■ EXERCISE DETAILS ■
Please set down the line that contains "HR360AI (1098, 40)" and every line below it through the last, exactly as written, with no other lines.

■ Stored data ■

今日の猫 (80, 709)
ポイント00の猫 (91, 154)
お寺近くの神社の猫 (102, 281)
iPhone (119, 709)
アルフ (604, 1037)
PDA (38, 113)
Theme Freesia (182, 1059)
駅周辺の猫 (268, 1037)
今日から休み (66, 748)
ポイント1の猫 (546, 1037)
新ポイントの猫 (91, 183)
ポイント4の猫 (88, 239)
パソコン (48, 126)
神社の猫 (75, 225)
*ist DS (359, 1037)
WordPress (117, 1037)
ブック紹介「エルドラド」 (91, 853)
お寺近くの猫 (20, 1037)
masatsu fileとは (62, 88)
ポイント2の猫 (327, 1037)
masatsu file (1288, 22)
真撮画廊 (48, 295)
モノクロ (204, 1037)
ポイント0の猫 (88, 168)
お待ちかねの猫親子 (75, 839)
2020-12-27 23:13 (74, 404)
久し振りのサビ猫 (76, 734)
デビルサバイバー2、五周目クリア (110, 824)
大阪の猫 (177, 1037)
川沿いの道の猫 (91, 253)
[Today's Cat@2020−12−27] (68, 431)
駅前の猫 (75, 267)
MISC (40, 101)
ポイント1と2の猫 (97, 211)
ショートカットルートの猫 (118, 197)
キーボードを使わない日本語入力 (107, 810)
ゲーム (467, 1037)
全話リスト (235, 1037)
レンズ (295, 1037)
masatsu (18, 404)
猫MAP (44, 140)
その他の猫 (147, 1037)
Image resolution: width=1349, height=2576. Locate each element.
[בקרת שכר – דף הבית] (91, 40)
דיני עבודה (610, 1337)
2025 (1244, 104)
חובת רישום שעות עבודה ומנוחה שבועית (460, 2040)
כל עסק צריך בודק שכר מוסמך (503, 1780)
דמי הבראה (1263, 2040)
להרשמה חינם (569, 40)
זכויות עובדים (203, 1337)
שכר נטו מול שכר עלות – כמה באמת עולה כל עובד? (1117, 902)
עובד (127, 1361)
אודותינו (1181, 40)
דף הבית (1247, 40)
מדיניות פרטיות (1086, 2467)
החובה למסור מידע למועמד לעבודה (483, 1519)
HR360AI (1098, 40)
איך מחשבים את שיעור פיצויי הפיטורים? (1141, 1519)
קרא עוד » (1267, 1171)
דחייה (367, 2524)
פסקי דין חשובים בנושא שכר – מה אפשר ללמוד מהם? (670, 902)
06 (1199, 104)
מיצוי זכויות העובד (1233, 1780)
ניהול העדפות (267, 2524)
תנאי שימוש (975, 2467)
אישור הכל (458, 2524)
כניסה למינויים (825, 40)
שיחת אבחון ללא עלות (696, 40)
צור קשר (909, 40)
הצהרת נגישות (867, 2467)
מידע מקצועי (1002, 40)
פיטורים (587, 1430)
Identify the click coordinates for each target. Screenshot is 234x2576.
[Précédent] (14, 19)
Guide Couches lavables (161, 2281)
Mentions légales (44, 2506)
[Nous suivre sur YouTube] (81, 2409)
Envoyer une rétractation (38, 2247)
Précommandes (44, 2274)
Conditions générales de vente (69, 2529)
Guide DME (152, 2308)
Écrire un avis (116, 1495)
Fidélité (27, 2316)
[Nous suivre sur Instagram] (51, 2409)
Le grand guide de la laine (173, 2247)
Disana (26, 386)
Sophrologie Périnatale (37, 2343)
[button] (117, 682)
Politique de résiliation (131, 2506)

■ ANSWER TO THIS PROBLEM ■
HR360AI (1098, 40)
איך מחשבים את שיעור פיצויי הפיטורים? (1141, 1519)
קרא עוד » (1267, 1171)
דחייה (367, 2524)
פסקי דין חשובים בנושא שכר – מה אפשר ללמוד מהם? (670, 902)
06 (1199, 104)
מיצוי זכויות העובד (1233, 1780)
ניהול העדפות (267, 2524)
תנאי שימוש (975, 2467)
אישור הכל (458, 2524)
כניסה למינויים (825, 40)
שיחת אבחון ללא עלות (696, 40)
צור קשר (909, 40)
הצהרת נגישות (867, 2467)
מידע מקצועי (1002, 40)
פיטורים (587, 1430)
Identify the click coordinates for each target. Screenshot is 234x2576.
[Précédent] (14, 19)
Guide Couches lavables (161, 2281)
Mentions légales (44, 2506)
[Nous suivre sur YouTube] (81, 2409)
Envoyer une rétractation (38, 2247)
Précommandes (44, 2274)
Conditions générales de vente (69, 2529)
Guide DME (152, 2308)
Écrire un avis (116, 1495)
Fidélité (27, 2316)
[Nous suivre sur Instagram] (51, 2409)
Le grand guide de la laine (173, 2247)
Disana (26, 386)
Sophrologie Périnatale (37, 2343)
[button] (117, 682)
Politique de résiliation (131, 2506)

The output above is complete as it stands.